Cricket World Cup 2011 is approaching and I’m interested in analyzing one day international cricket data to predict some results and share interesting information about cricket.

For the analysis, I need cricket data and tried several things to get it…

  • Personal research: Explored the web but couldn’t find aggregated cricket data anywhere. There are many cricket-statistics oriented websites but none of them were useful (except Cricinfo, my favorite cricket website)
  • Reach out to my network: I requested my friends for advise last month and received many emails with information and offer to help compile the data
  • Reached out to Sports data companies: I contacted Opta Sports to buy who this data. Although they have the data, it was too expensive for my personal experiment.

So I decided to collect this data myself by web scraping cricket scorecards. I first tried to use R libraries to web scrape but found it lacking. So I switched to Ruby, which has a great library for web scraping – Hpricot (thanks Satty for getting me started and Amit/Thomas for solving my newbee issues).
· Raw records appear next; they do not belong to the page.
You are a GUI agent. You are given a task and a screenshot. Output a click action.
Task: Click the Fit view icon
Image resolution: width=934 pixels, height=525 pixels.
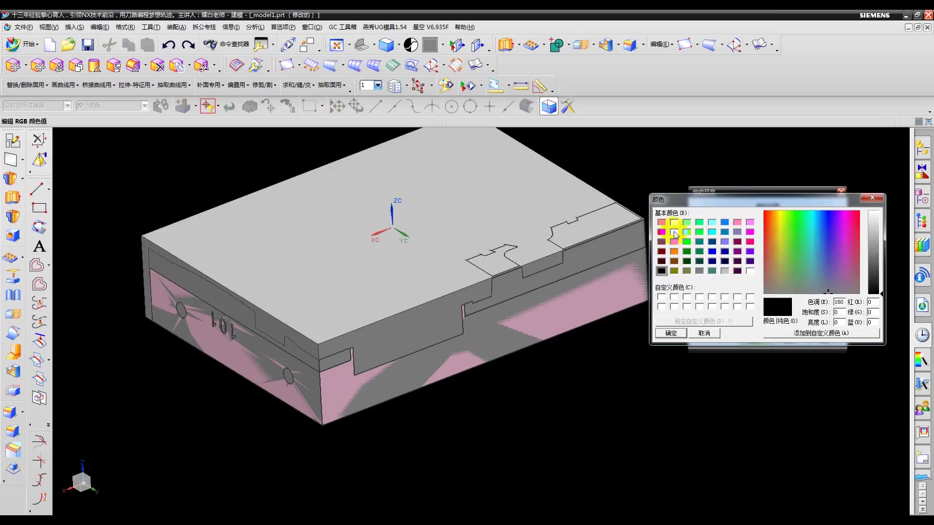pyautogui.click(x=336, y=45)
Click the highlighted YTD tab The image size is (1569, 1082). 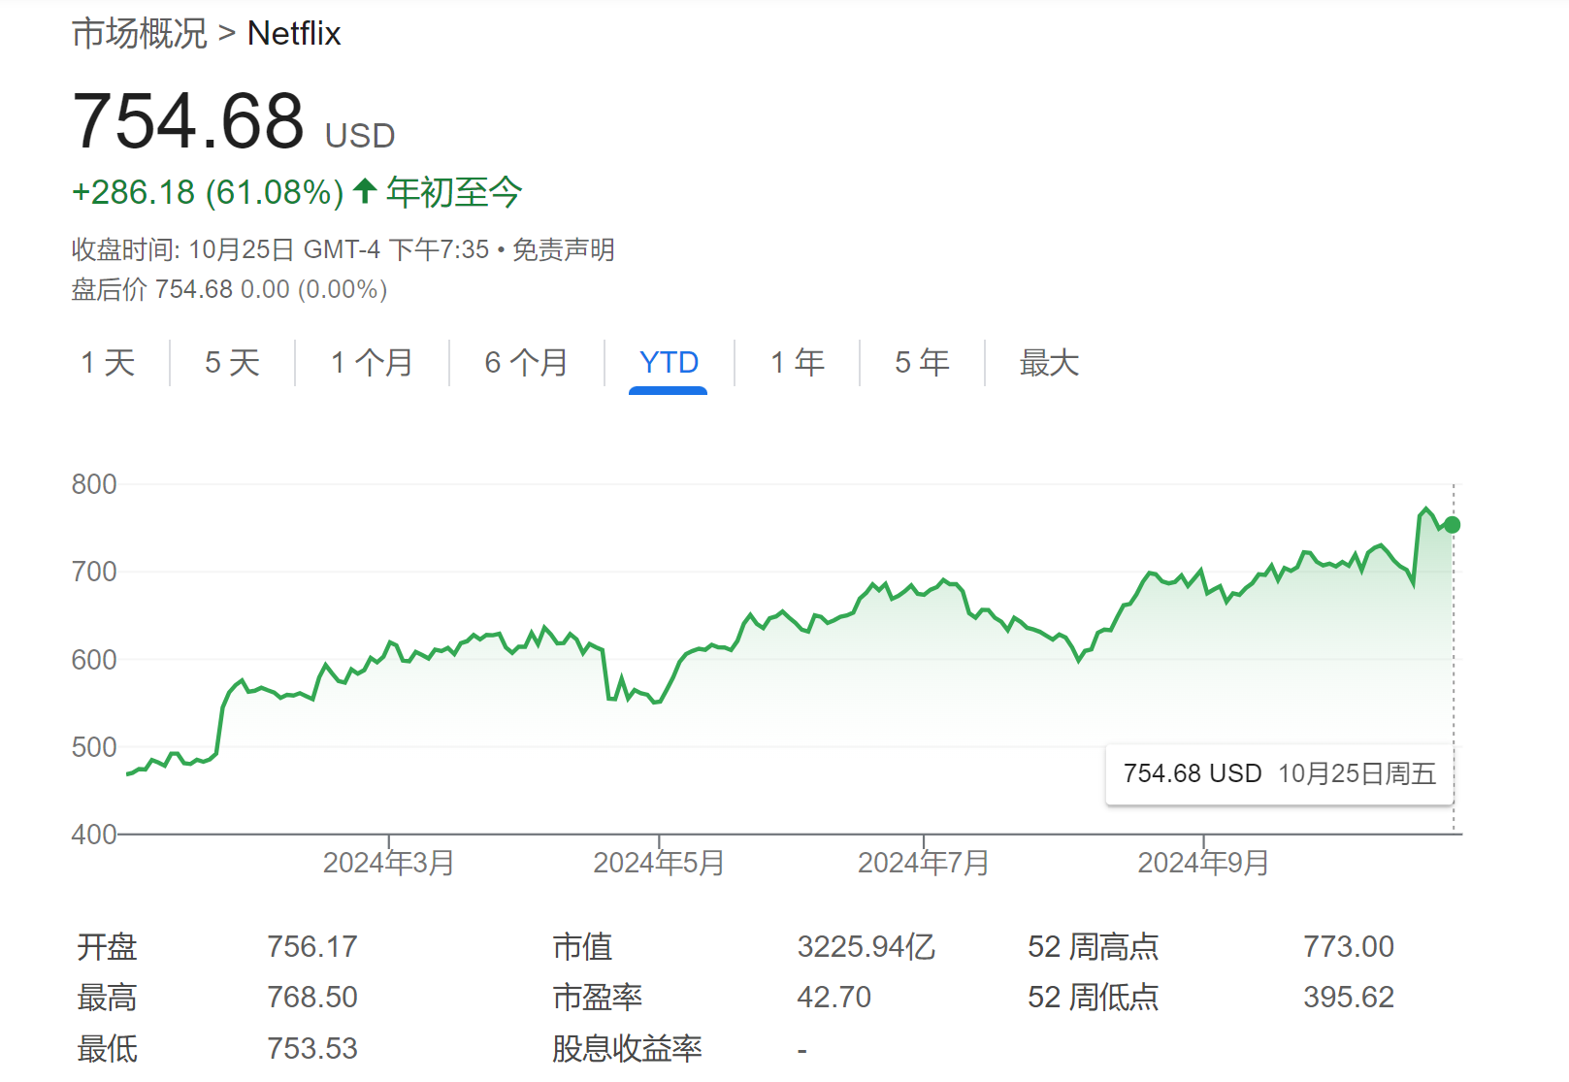669,363
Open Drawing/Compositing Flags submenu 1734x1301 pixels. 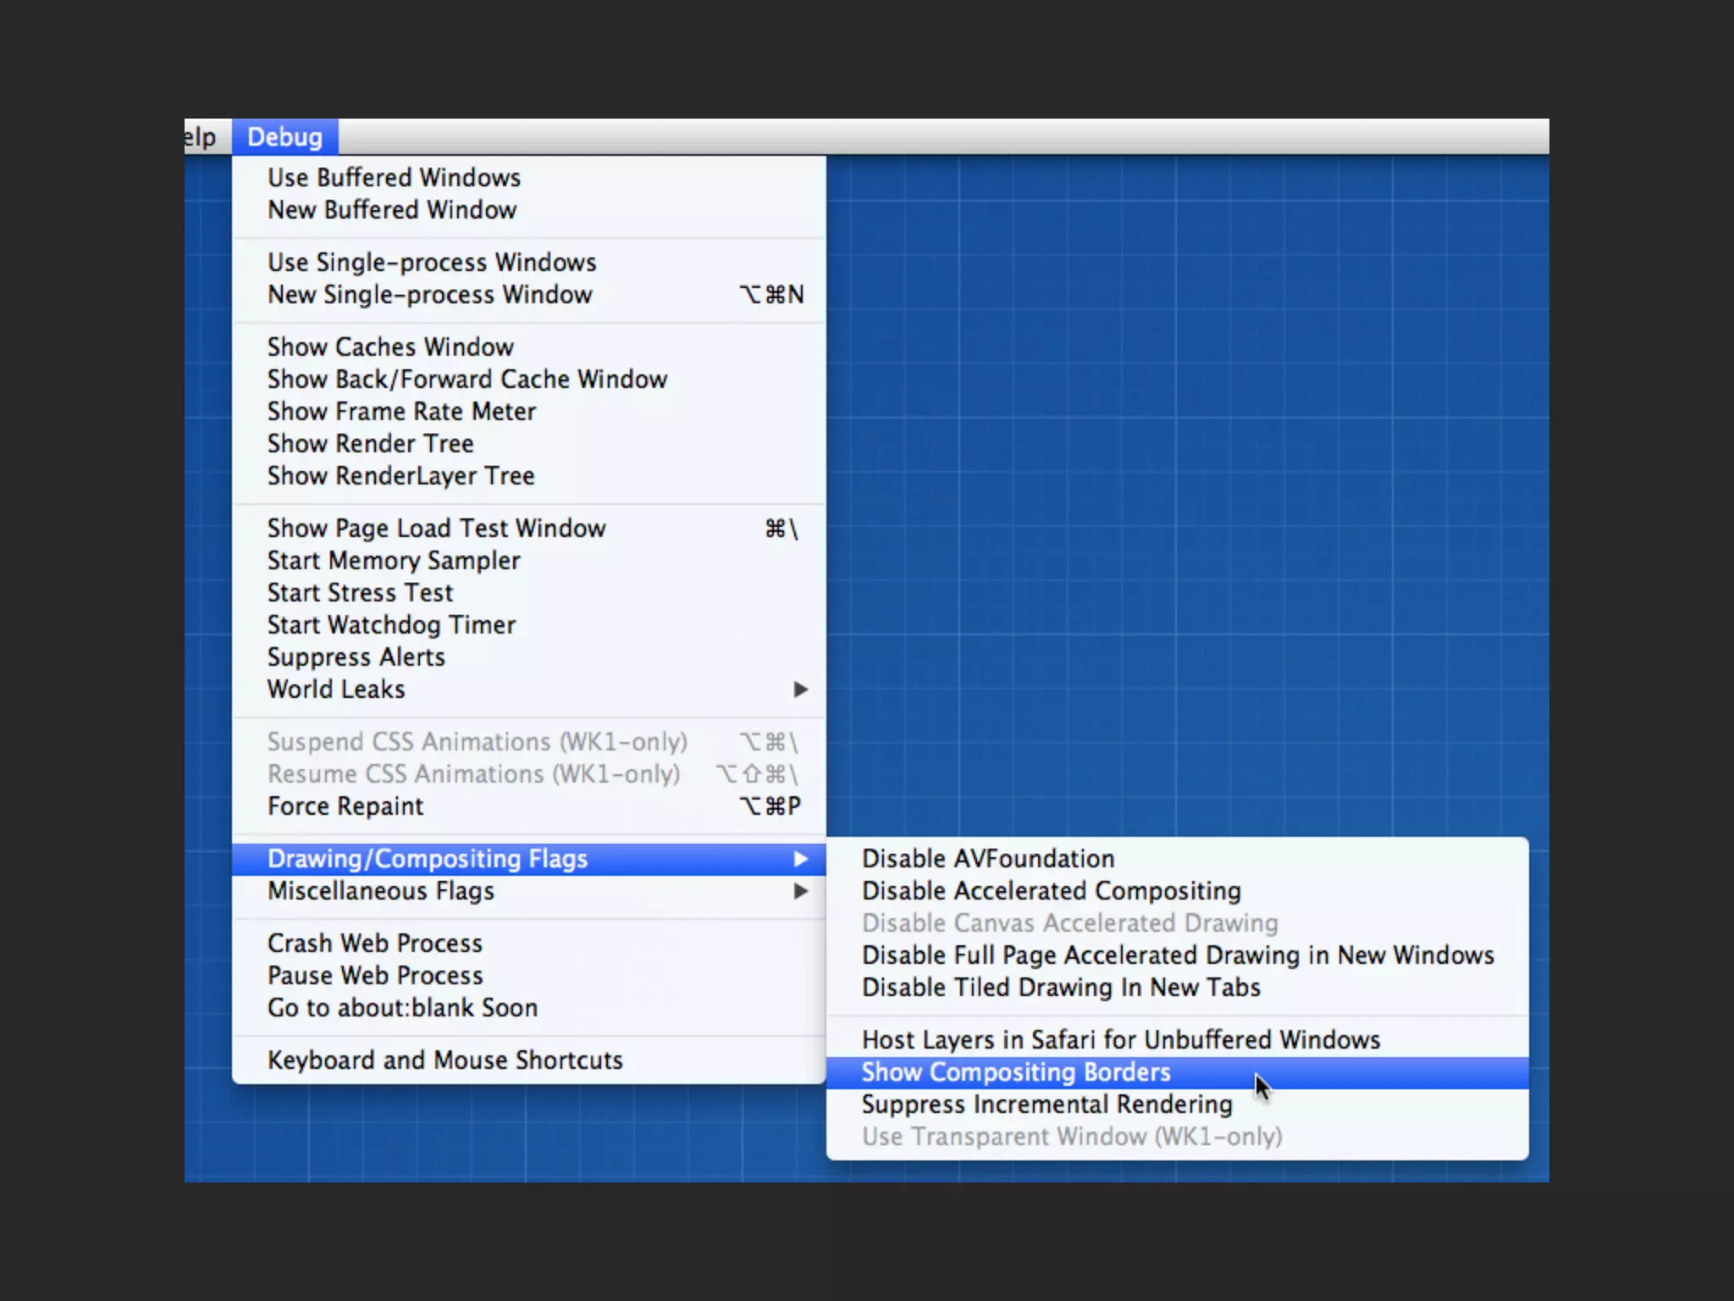point(427,859)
I’m happy to report that now I have a robust Ruby script that can download all One Day International Cricket data (3000+ matches) in 3 handy files:

1) Win-Loss data:

Match_ID  Team1  Team2  Winner  Margin  First.Innings.Total  Second.Innings.Total  Ground  Matchdate  Ground_Country  Ground_Latitude  Ground_Longitude  Series
ODI no. 1  Sri Lanka  New Zealand  no result 203  Dambulla  Aug 19, 2010  Sri Lanka 7.8566667 80.6491667  Sri Lanka Triangular Series
ODI no. 2  Sri Lanka  India  Sri Lanka  8 wickets 103 104  Dambulla  Aug 22, 2010  Sri Lanka 7.8566667 80.6491667  Sri Lanka Triangular Series
ODI no. 3  India  New Zealand  India  105 runs 223 118  Dambulla  Aug 25, 2010  Sri Lanka 7.8566667 80.6491667  Sri Lanka Triangular Series

2) Batting data:

Match_ID  Inning  Player  Country  Out  Runs  Minutes  Balls  Fours  Sixes  Scorerate
ODI no. 1 1 V Sehwag India lbw b Kulasekara 12 12 2 0 100
ODI no. 1 1 RG Sharma India lbw b Mathews 11 21 2 0 52.38
ODI no. 1 1 Yuvraj Singh India lbw b Malinga 38 64 5 1 59.37
ODI no. 1 1 SK Raina India c Sangakkara b Perera 8 16 1 0 50

3) Bowling data:

Match_ID  Inning  Player  Country  Overs  Maidens  Runs  Wickets  Economy
ODI no. 1 1 SL Malinga Sri Lanka 9 1 21 2 2.33
ODI no. 1 1 KMDN Kulasekara Sri Lanka 9 2 31 2 3.44
ODI no. 1 1 AD Mathews Sri Lanka 8 3 20 1 2.5
ODI no. 1 1 NLTC Perera Sri Lanka 7.4 1 28 5 3.65

    This Ruby script takes about 40 minutes on a fast internet connection to collect the data. It took me ~ 40 hours to write and fine tune the script. Most of the time was spent in dealing with typical data issues associated with web scraping and making the script generic to handle Test cricket and T20 cricket scorecards as well.